There have been no official recalls of imported crab meat, but the Food and Drug Administration and the Centers for Disease Control and Prevention have issued a warning. They are asking people not to eat imported crab – especially from Venezuela – as cases of a severe type of food poisoning has occurred in four different states.

The culprit is a bacterium called Vibrio parahaemolyticus, and it is in the affected crab meat. The affected crab meat has caused at least 12 people to fall ill with serious symptoms, which include vomiting, severe diarrhea and dangerously high fevers.

Victims have been reported in Maryland, Pennsylvania, the District of Columbia, and Louisiana, and four of them have been hospitalized so far.

The FDA hasn’t managed to pinpoint a single product associated with the sickness, but they’re advising the public that the crab meat at the center of the outbreak can be found in pre-packed plastic tubs and labeled as “pre-cooked”. This crab meat can be served chilled, or used in a warm dish.

Information shown —
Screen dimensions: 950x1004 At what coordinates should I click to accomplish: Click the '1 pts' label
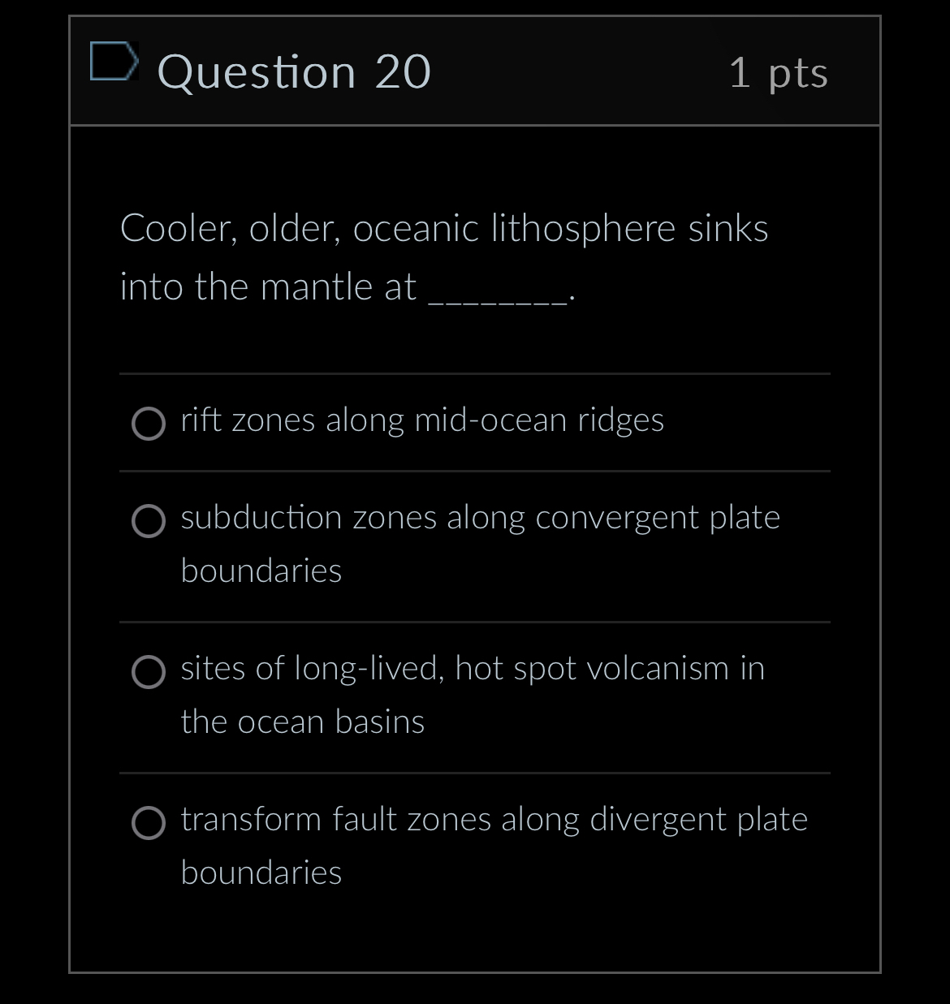pyautogui.click(x=779, y=71)
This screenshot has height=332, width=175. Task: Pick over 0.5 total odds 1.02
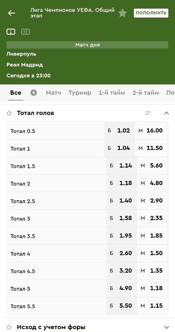click(x=119, y=131)
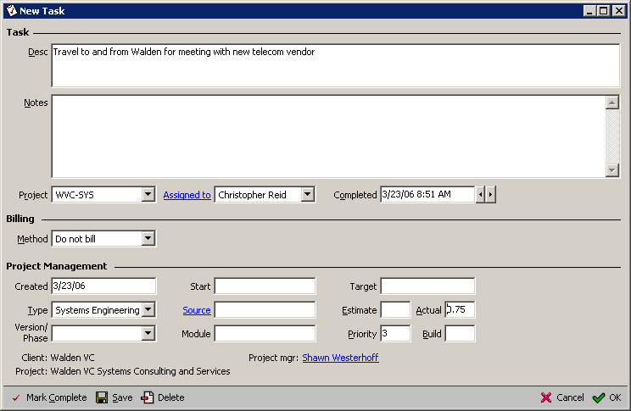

Task details —
Please say whether each statement below agrees with the crab meat warning above, answering yes or no and quoting the deciding words of the crab meat warning exactly.
1. The FDA has issued an official recall of imported crab meat.
2. Four of the people who fell ill have been hospitalized.
3. The FDA has identified a single product linked to the illness.

Exercise result —
1. No: "There have been no official recalls of imported crab meat"
2. Yes: "four of them have been hospitalized so far"
3. No: "The FDA hasn’t managed to pinpoint a single product associated with the sickness"